When you start handling hundreds of topics, cross-service event chains, multiple tenants, and autoscaling consumers running on Kubernetes, something happens. You realize you're no longer in the realm of tutorials — you're running a streaming system that lives, breathes, and occasionally explodes.

And when it does, you discover the invisible cracks that most teams never talk about.

This article is about those cracks — the hidden roadblocks of using KafkaJS in production, what they reveal about Node.js as a streaming platform, and how those lessons led me to build @jescrich/nestjs-kafka-client — a library designed to bring enterprise-grade reliability and observability to Kafka in the NestJS ecosystem.

01Premise

The illusion of simplicity

KafkaJS markets itself as "a modern Apache Kafka client for Node.js." And that's true — it's elegant, straightforward, and lightweight. But what most developers underestimate is what Kafka itself demands from its clients:

  • Offset management.
  • Backpressure handling.
  • Graceful shutdown.
  • Error recovery.
  • Consumer rebalancing.
  • Metrics and observability.
  • Throughput optimization.

KafkaJS doesn't abstract those things — it simply exposes them. That's not a flaw; it's a design decision. But it means you're building your own streaming runtime without realizing it.

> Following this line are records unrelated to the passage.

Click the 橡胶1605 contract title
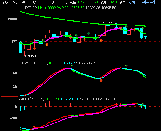This screenshot has width=161, height=131. [8, 2]
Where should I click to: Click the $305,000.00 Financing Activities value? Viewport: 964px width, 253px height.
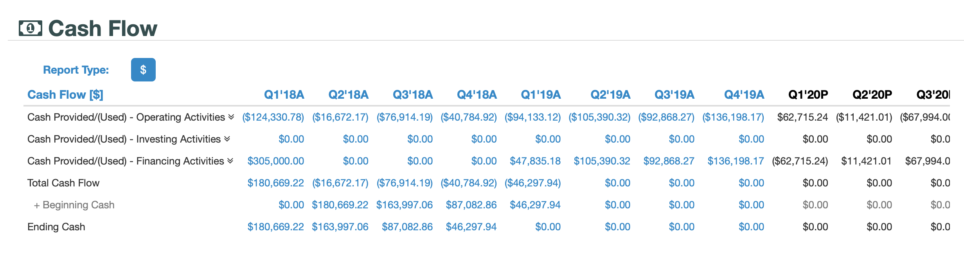[275, 161]
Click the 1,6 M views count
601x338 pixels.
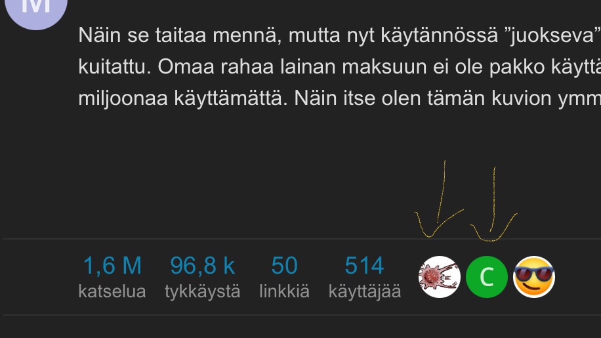pos(112,265)
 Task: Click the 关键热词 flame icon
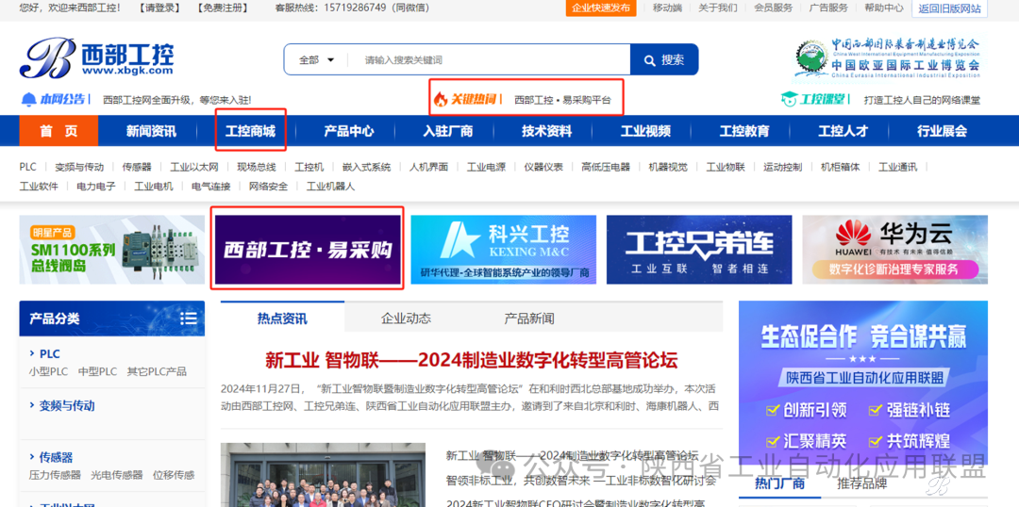click(440, 99)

At a small scale, that's fine. At enterprise scale, it's a disaster waiting to happen.
02Hidden problem #1

Lifecycle and connection hell

When you deploy multiple microservices consuming from Kafka, lifecycle management becomes your first nightmare.

KafkaJS doesn't integrate with application lifecycles — it's up to you to decide when to connect, disconnect, pause, resume, or commit offsets. In a containerized world (Docker, Kubernetes, ECS), your services restart all the time. A consumer that didn't close cleanly can keep a session open, block a partition, or trigger a rebalance storm.

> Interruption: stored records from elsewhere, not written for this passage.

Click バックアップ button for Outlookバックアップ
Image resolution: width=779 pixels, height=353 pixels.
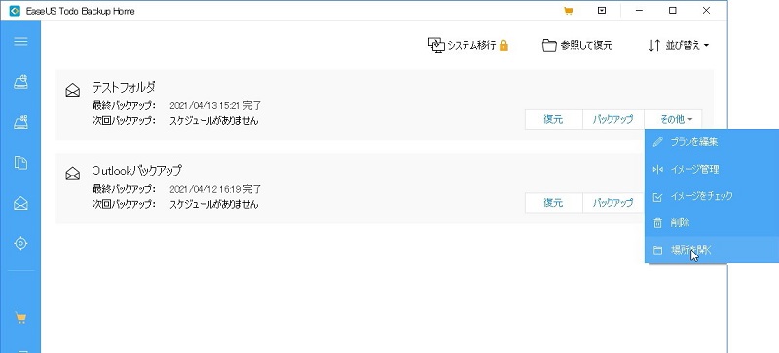coord(613,203)
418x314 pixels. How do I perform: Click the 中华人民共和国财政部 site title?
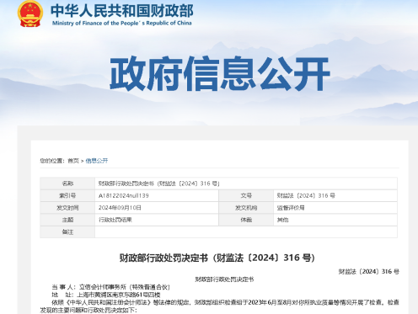point(122,11)
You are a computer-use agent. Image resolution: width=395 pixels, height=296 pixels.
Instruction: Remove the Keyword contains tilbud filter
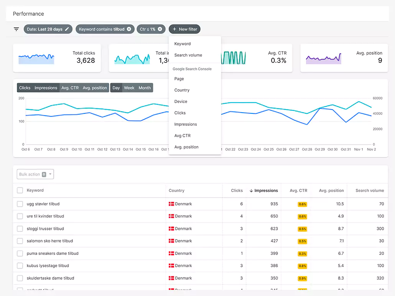129,29
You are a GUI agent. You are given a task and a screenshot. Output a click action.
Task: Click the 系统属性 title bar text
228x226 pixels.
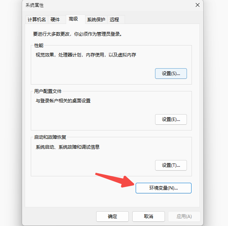coord(35,5)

You end up debugging strange logs like:

[Runner] consumer group rebalancing, reason: The member is rejoining

for hours — only to realize that your shutdown hook never completed before the pod died.

It's not Kafka's fault. It's not Node's fault either. It's the gap between a stateless runtime and a stateful streaming system.

03Hidden problem #2

Backpressure and concurrency

Node.js is single-threaded. Kafka isn't.

When you consume messages in batches, KafkaJS delivers them faster than your business logic can handle — especially if you're performing async I/O (database writes, HTTP calls, file operations). Without backpressure control, the event loop becomes a bottleneck. CPU climbs. Memory balloons. Latency spikes. And you're left wondering why your microservice suddenly feels like a distributed queue instead of a consumer.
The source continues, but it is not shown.